Ben Goldberg: Clarinet Communion
AAJ: That band also got you playing more contra-alto clarinet. Had you played that much beforehand?
Tin Hat, from left: Ben Goldberg, Carla Kihlstedt, Mark Orton, Ara Anderson
BG: Not so much; I was thinking of it as of a novelty when I started playing with Tin Hat, and then I started realizing what you can do with it. I'm playing it with Myra's group now and others, so I've started to find what the voice of that instrument is.
AAJ: There aren't too many contra-alto soloists out there.
BG: No, I don't think so. I've nearly got the market cornered. [Laughs.] It's more flexible than the contrabass, so it's more fun to play, but it's definitely has those low notes that have that amazing sound, like the contrabass. It's perfect for me.
AAJ: Do you find that you have a distinct voice apart from the contra-alto to the regular B flat clarinet?
BG: There wouldn't be any way not to. It's just such a different sound, a different voice. There's barely an overlap.
AAJ: What brands of clarinet do you play?
BG: For the B flat, the Buffet. And the contra-alto is a LeBlanc, what they call a "paperclip."

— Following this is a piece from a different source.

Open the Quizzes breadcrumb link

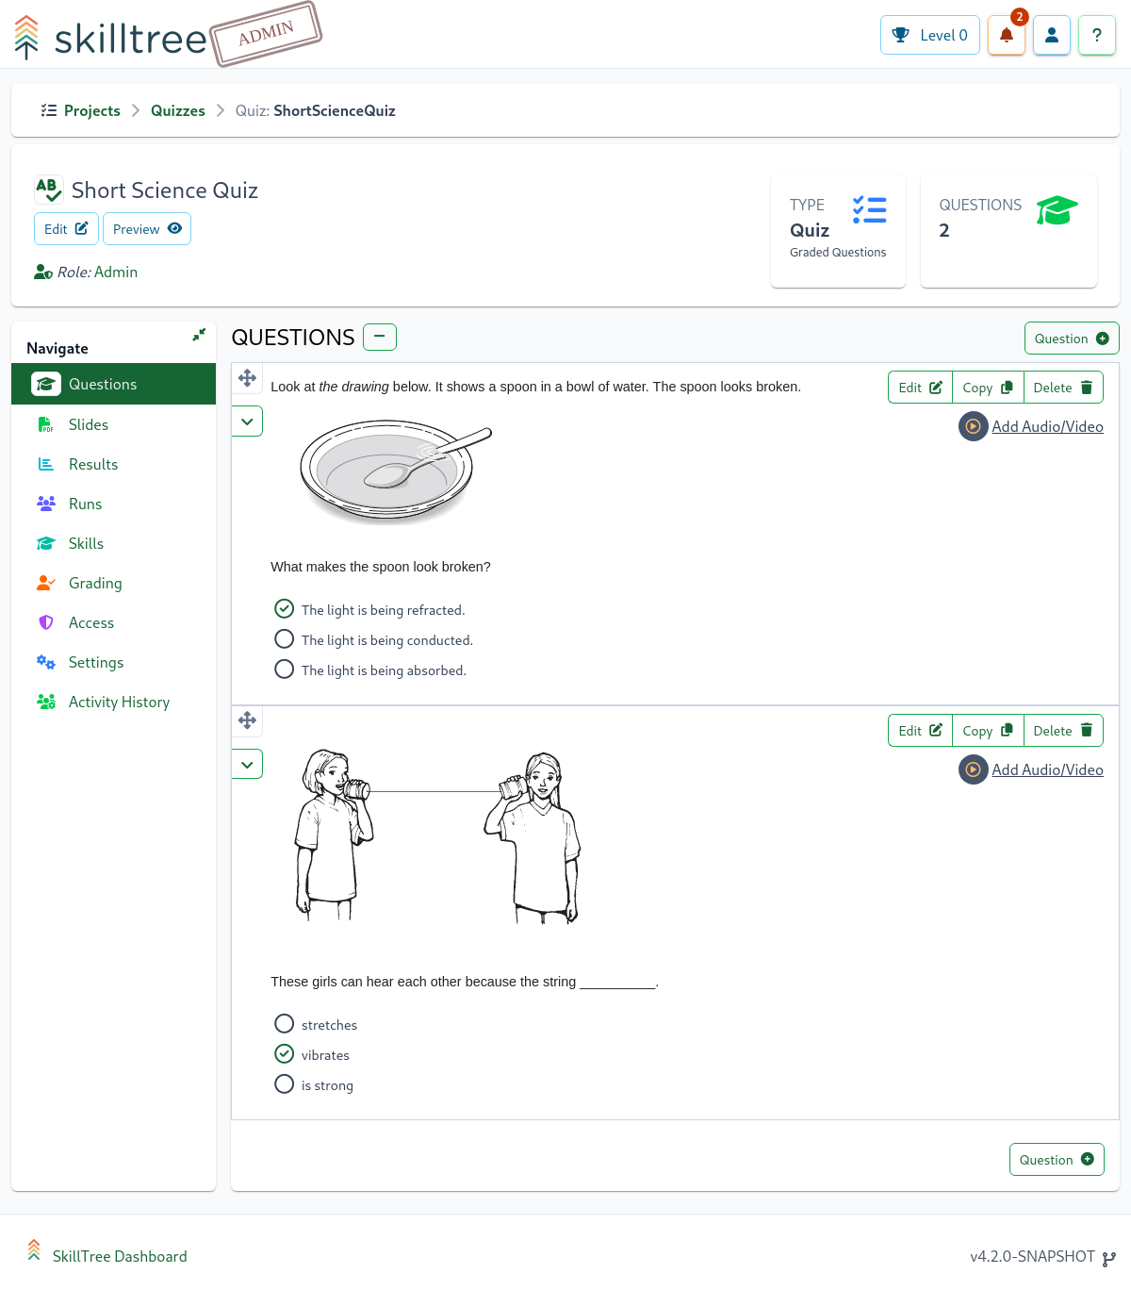coord(177,110)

AAJ: Did you play bass clarinet for a time?
BG: Yeah, I did. In the New Klezmer Trio, I played a lot of bass. But the funny thing for me is that since I started playing the contra-alto, I really don't play it anymore.
AAJ: Let's talk a little bit about Go Home (BAG Production Records, 2009). How did that groove and funkiness come into your music?

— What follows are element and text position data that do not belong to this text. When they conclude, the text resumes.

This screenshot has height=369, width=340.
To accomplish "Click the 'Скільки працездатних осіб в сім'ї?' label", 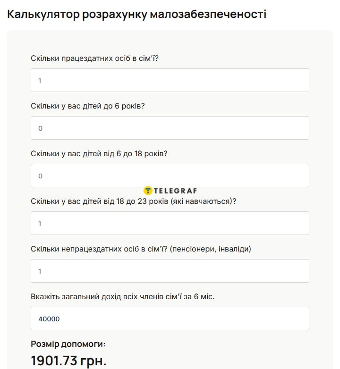I will (x=98, y=59).
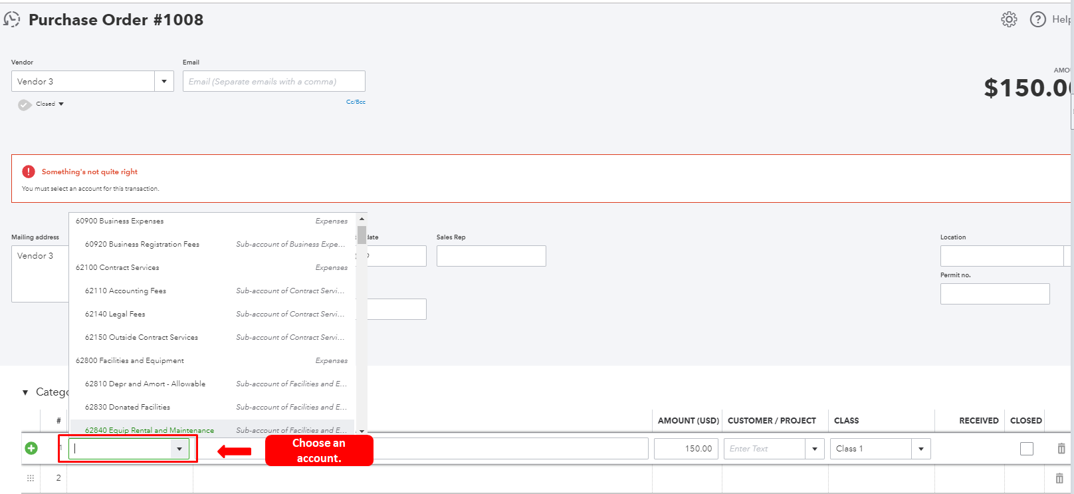Viewport: 1074px width, 494px height.
Task: Click the Permit no. text field
Action: point(994,294)
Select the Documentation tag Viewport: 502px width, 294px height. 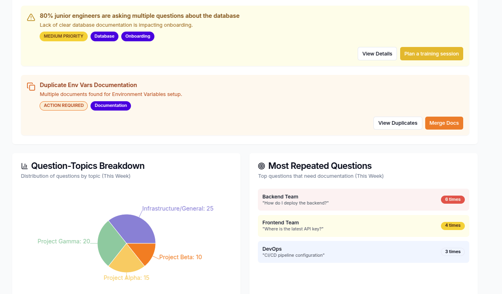point(110,106)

BG: Really, I wanted to make a record with Charlie [Hunter]. That's where Charlie lives, that's all Charlie and Scott [Amendola]. The groove is very deep.

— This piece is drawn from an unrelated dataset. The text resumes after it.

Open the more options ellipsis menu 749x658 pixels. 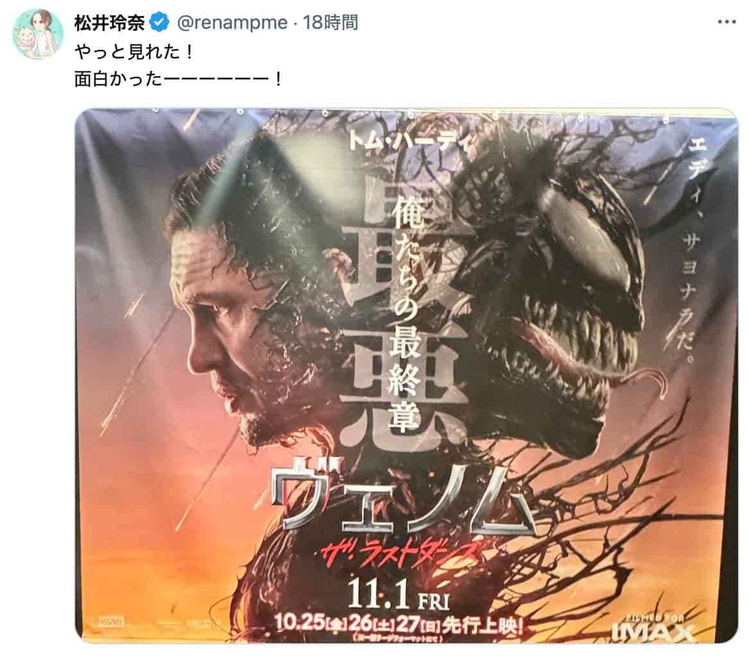pos(727,22)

AAJ: It seems like it hearkens back to your love of the Beatles, or to R&B. Was that something you set out to do?
BG: It's more like, that's just something that might be at work for a lot of musicians. Something hits you about music when you're little. It hits you for a reason, for the right reason, and then you get involved in music. For me, a lot of other concerns then got pretty big, like complexity, sophistication, whatever. And at a certain point, I started asking myself, "What happened to me? What became of all that music that I still like to listen to? Where is that in my own thing?" Not "How come I'm not playing in a Beatles cover band," but "Those pleasures, where are those?" If there's something I love to hear when I put on a record, then when I make a record, am I giving somebody else something they love to hear. That's the real question.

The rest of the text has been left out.